The output should be every line below, retyped exactly, with no images.

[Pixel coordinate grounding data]
______________________________

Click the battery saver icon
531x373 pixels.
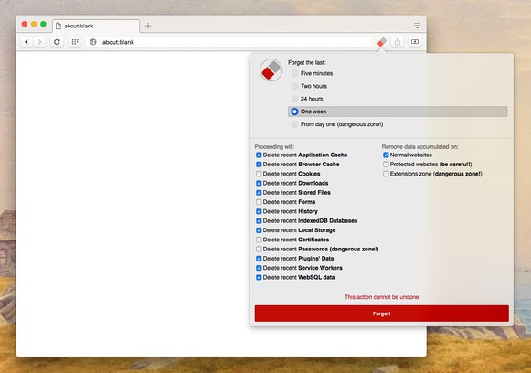415,42
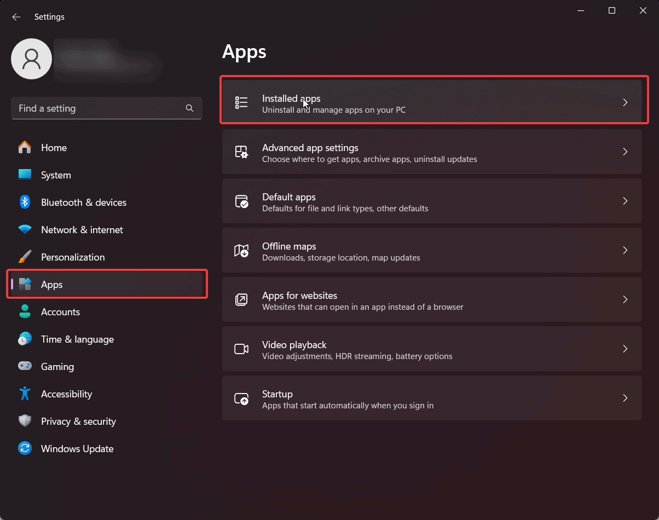Select Personalization in the sidebar
Image resolution: width=659 pixels, height=520 pixels.
pos(73,257)
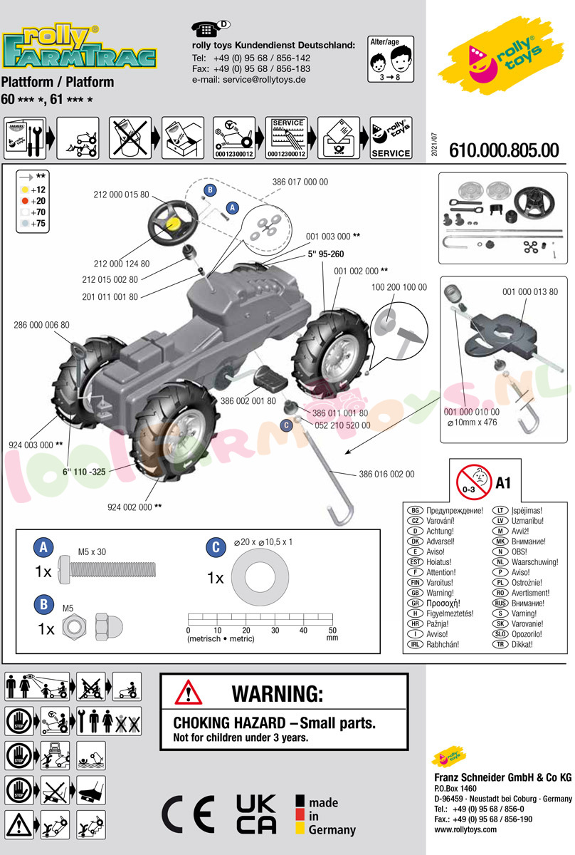Click the rolly toys SERVICE icon
This screenshot has height=855, width=575.
[391, 138]
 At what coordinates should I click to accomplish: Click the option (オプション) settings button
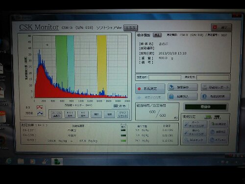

______________________________

- Answer to this task -
Click the battery saver icon
531x373 pixels.
415,42
Select Personalization in the sidebar
Image resolution: width=659 pixels, height=520 pixels.
pos(73,257)
Click the rolly toys SERVICE icon
This screenshot has height=855, width=575.
[391, 138]
 At what coordinates should I click to accomplish: Click the option (オプション) settings button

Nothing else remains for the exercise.